+++ DATA LISTING +++

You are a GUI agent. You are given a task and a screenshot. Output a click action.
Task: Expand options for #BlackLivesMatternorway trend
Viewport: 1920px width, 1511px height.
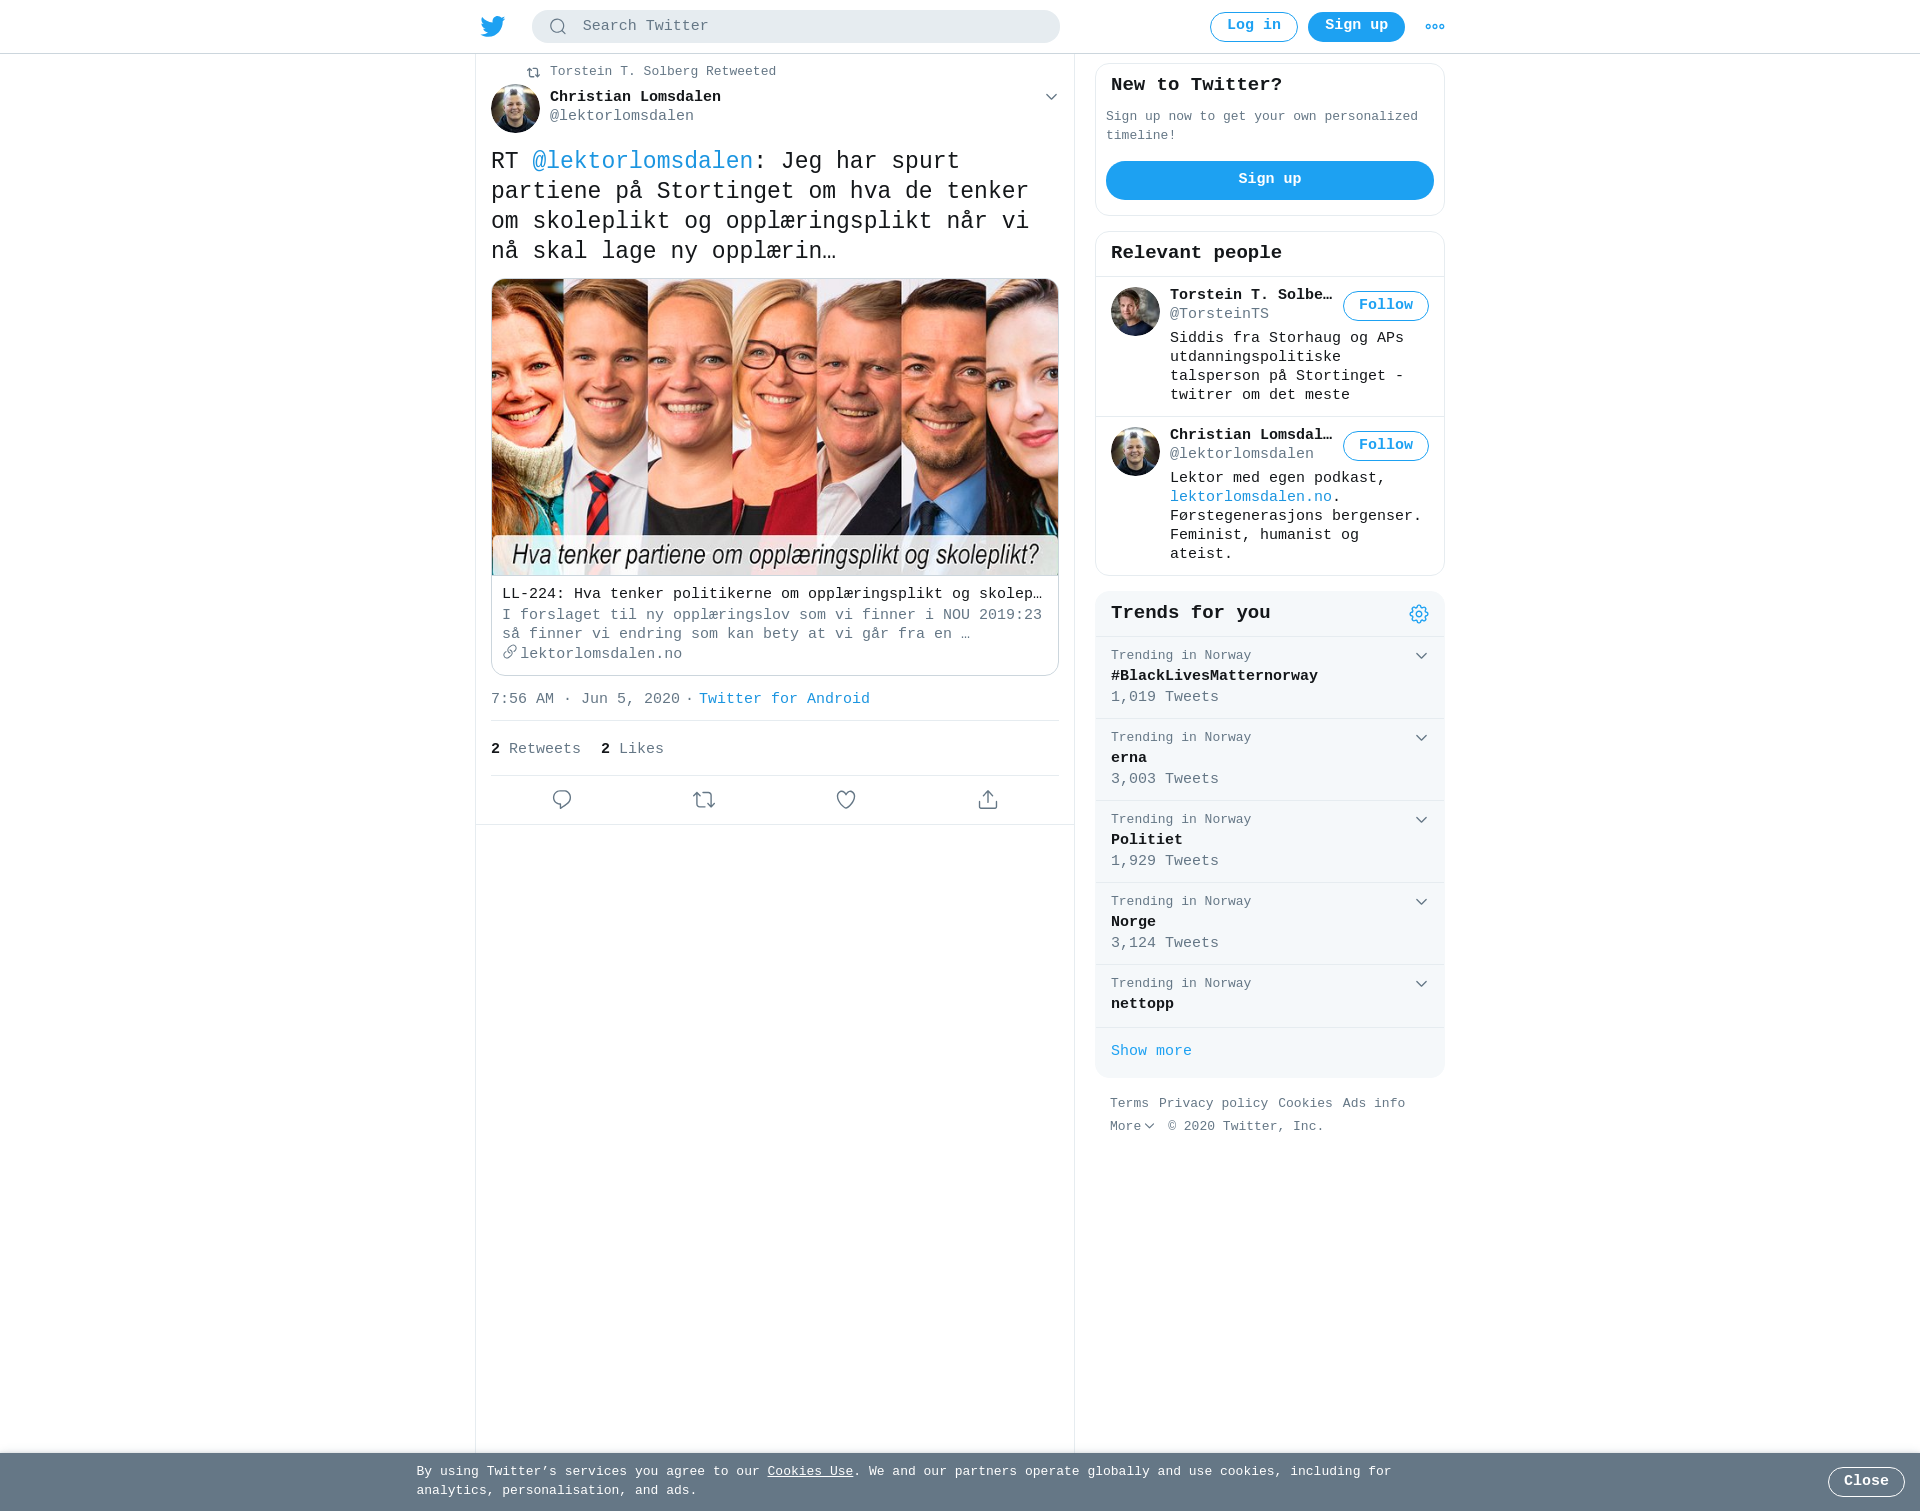1421,656
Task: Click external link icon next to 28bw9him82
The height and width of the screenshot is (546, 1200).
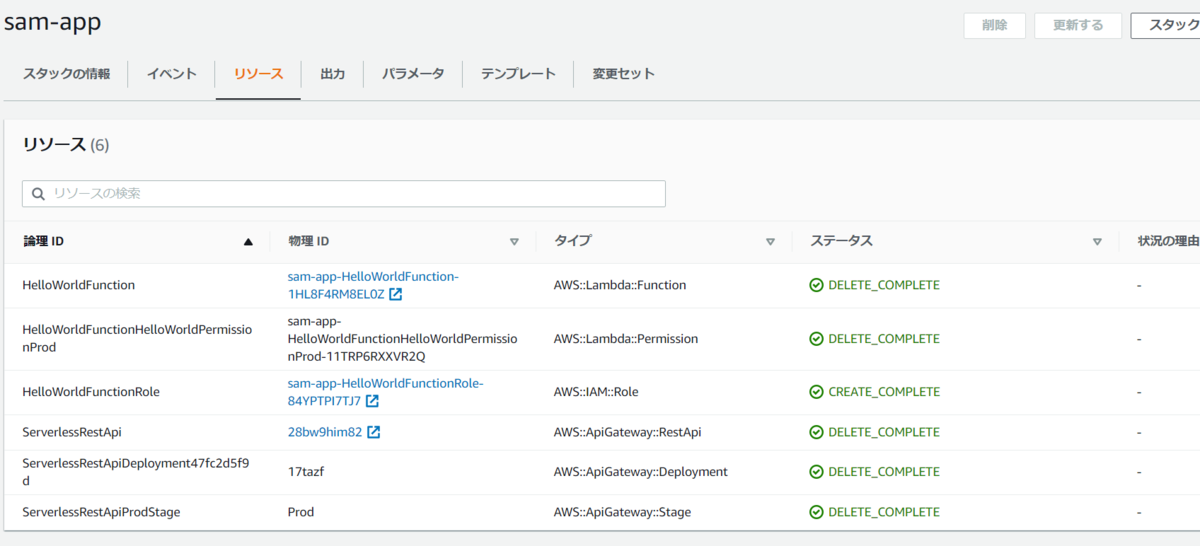Action: click(374, 433)
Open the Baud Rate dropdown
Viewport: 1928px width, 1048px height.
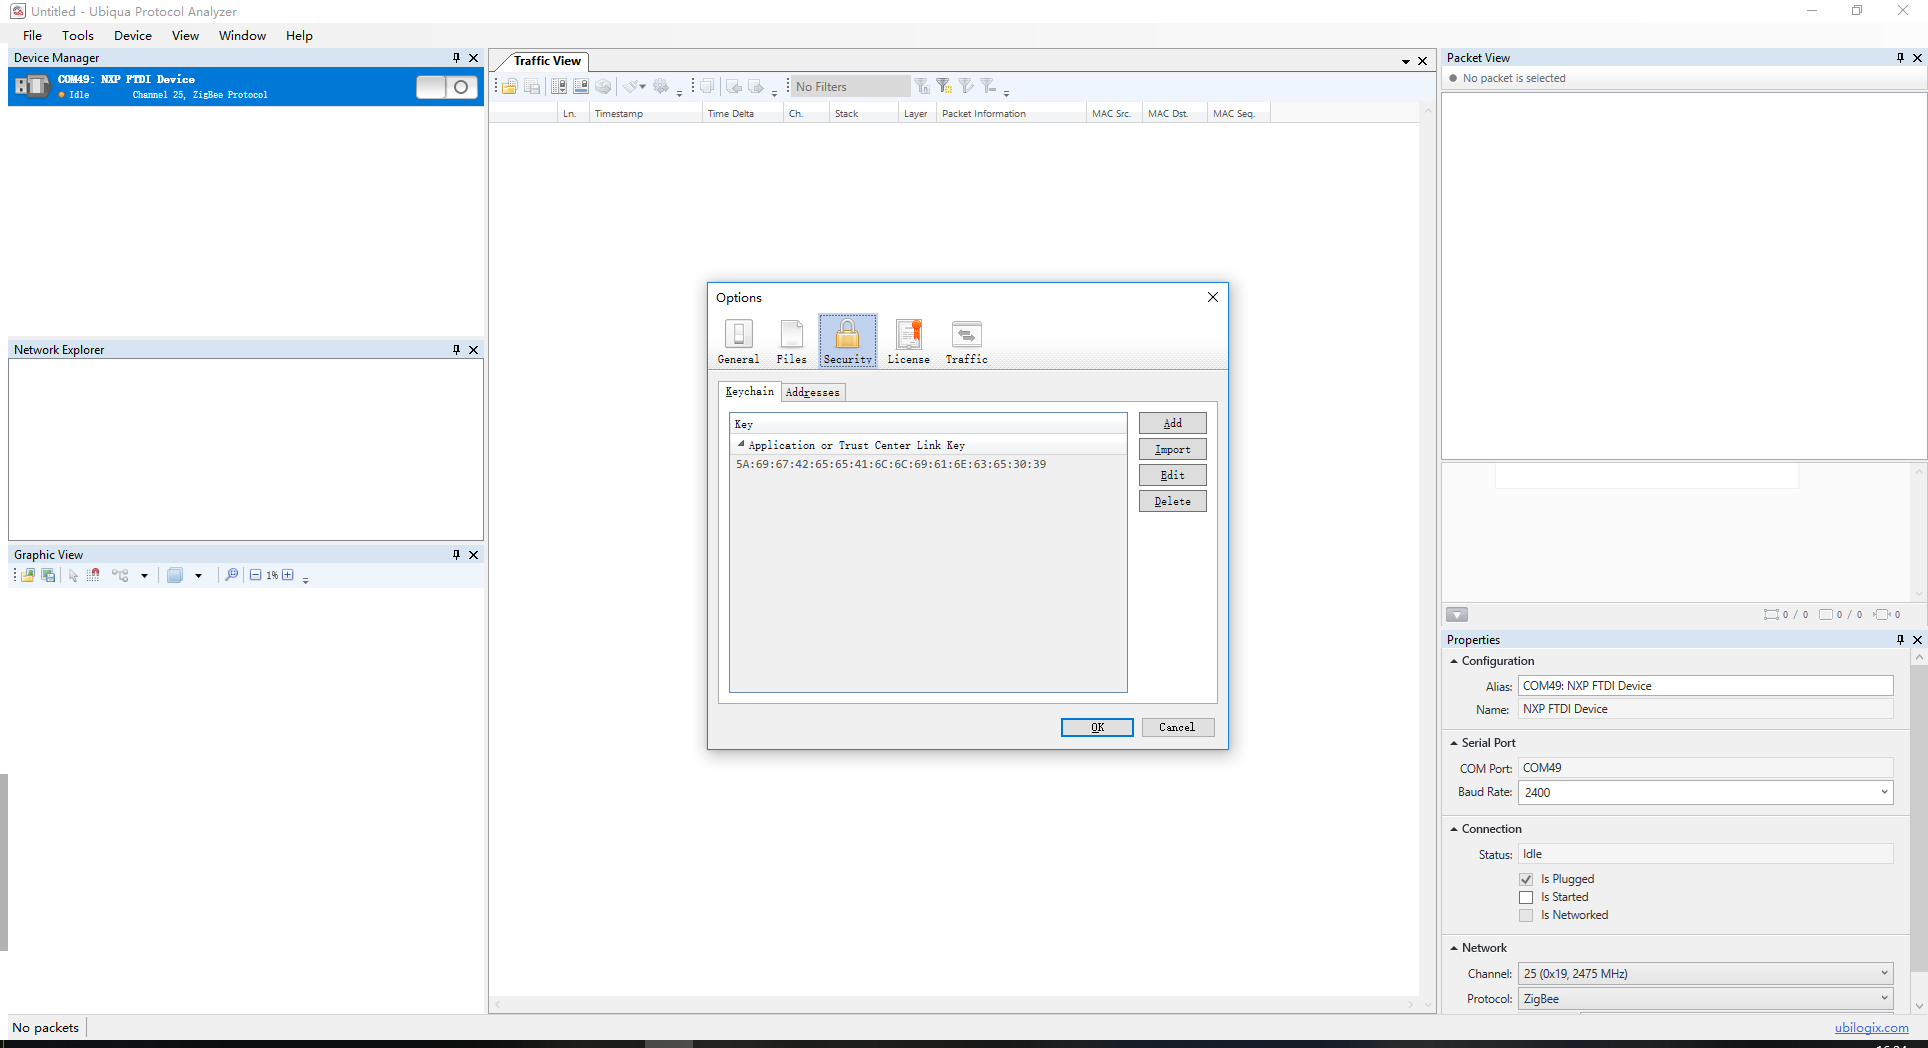[1884, 792]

+++

→ WORK REQUEST:
Take the data above and set it down exactly, images excluded.

→ REPLY:
You are a GUI agent. You are given a task and a screenshot. Output a click action.
Task: Expand options for #BlackLivesMatternorway trend
Viewport: 1920px width, 1511px height.
1421,656
Task: Click external link icon next to 28bw9him82
The height and width of the screenshot is (546, 1200).
Action: click(374, 433)
Open the Baud Rate dropdown
Viewport: 1928px width, 1048px height.
[1884, 792]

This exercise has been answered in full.